EXERCISE DESCRIPTION | Nothing but a number should be returned: the count of lines in the records that contain "computer".

INFORMATION SUPPLIED |

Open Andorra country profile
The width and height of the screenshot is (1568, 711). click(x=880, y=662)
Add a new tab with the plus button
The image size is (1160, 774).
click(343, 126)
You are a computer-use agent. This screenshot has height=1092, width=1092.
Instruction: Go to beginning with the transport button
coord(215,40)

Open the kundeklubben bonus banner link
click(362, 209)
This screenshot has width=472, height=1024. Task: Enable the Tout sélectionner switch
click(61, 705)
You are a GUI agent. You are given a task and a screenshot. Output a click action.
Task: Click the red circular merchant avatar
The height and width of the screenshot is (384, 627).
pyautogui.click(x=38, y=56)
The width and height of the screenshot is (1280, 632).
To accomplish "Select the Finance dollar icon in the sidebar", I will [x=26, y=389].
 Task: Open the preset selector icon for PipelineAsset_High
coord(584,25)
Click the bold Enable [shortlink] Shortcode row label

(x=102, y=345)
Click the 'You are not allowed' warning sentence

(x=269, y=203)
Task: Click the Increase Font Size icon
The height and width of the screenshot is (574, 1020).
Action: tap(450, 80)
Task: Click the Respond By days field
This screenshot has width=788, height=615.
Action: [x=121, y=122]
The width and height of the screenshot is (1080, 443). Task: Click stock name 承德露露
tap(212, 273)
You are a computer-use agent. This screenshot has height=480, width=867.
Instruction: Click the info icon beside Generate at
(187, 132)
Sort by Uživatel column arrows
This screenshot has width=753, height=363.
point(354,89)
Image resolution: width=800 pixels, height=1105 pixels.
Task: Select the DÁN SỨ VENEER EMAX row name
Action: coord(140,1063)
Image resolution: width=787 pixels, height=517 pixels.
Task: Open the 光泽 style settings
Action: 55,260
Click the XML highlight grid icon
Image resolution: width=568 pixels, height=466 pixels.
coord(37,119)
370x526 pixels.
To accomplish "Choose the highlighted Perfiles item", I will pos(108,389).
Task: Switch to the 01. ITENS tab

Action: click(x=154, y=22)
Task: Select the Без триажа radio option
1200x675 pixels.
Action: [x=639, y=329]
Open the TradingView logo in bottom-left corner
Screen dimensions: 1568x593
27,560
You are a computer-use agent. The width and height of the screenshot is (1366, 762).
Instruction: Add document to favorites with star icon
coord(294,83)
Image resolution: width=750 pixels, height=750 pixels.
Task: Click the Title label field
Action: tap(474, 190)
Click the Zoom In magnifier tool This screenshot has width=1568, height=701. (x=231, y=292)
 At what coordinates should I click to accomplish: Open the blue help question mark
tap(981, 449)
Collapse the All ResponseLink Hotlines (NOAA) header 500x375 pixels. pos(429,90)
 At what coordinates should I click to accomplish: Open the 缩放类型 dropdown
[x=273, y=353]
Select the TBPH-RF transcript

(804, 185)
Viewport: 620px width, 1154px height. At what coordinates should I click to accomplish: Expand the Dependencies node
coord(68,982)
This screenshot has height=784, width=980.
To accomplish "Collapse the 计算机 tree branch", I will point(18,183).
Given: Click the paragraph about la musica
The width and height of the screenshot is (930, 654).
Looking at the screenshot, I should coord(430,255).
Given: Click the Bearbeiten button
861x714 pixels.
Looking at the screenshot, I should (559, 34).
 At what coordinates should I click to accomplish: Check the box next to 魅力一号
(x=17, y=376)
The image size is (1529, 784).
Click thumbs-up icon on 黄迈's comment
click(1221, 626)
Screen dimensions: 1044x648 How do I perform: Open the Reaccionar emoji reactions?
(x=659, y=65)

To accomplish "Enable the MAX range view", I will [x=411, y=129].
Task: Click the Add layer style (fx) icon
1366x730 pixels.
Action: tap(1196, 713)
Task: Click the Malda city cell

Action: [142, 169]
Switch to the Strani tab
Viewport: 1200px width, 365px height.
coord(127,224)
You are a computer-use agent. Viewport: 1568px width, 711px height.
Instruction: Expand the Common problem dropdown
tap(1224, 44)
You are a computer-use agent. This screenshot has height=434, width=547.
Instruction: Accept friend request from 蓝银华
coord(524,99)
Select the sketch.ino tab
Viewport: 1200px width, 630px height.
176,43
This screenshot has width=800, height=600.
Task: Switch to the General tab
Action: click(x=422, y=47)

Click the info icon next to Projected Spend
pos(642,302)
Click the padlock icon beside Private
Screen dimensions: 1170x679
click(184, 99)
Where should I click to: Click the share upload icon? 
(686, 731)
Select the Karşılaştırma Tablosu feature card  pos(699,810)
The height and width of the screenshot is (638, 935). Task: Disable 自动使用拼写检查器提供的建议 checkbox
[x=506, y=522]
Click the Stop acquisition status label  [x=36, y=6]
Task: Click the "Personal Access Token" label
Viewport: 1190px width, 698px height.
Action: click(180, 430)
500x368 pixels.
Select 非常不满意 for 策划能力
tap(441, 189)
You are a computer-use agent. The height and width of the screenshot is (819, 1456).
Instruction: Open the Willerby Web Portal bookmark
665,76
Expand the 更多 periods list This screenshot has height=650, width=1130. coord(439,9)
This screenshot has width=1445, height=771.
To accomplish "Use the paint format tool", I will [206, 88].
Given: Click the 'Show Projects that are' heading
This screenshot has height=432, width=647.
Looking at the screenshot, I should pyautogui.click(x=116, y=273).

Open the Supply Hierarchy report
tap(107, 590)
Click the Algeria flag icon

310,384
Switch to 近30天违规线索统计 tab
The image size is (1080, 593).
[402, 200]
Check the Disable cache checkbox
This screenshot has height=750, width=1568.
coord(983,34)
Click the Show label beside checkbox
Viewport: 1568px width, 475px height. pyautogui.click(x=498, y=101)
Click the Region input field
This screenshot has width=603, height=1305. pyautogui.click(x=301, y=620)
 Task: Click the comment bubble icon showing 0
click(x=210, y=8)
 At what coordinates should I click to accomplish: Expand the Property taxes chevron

EXERCISE RESULT | 6